» **Assigned task**
When a line in the entries contains the word "право", copy that line in full.

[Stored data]
- - - - -

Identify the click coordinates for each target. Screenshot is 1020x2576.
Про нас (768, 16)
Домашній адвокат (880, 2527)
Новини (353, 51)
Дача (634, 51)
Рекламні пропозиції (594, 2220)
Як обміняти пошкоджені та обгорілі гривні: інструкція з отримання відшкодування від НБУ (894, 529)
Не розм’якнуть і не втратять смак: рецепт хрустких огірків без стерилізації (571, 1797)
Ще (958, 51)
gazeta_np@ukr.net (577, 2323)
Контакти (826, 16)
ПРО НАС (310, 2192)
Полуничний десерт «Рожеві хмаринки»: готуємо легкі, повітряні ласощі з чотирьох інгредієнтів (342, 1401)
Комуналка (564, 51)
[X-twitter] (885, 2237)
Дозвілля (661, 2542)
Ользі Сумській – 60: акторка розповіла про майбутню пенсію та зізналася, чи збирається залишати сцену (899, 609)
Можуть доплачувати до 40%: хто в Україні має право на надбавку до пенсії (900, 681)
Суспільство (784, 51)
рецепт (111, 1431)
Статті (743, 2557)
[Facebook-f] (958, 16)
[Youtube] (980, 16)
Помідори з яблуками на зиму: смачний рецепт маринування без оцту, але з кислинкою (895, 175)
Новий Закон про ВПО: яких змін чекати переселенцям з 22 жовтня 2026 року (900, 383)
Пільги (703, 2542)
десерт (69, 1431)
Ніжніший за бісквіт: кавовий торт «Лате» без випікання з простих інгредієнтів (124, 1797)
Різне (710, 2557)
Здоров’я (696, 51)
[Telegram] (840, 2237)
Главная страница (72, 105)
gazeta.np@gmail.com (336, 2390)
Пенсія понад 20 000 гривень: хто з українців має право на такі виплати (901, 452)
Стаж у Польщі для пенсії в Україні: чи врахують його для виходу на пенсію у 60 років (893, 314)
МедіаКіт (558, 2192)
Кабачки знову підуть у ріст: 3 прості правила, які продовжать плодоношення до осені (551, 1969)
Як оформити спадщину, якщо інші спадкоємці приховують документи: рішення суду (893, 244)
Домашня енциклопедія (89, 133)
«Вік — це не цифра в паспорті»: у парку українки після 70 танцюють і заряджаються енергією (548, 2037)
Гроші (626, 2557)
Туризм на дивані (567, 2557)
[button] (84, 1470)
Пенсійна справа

- - - - -

» **Solution for this problem**
Можуть доплачувати до 40%: хто в Україні має право на надбавку до пенсії (900, 681)
Пенсія понад 20 000 гривень: хто з українців має право на такі виплати (901, 452)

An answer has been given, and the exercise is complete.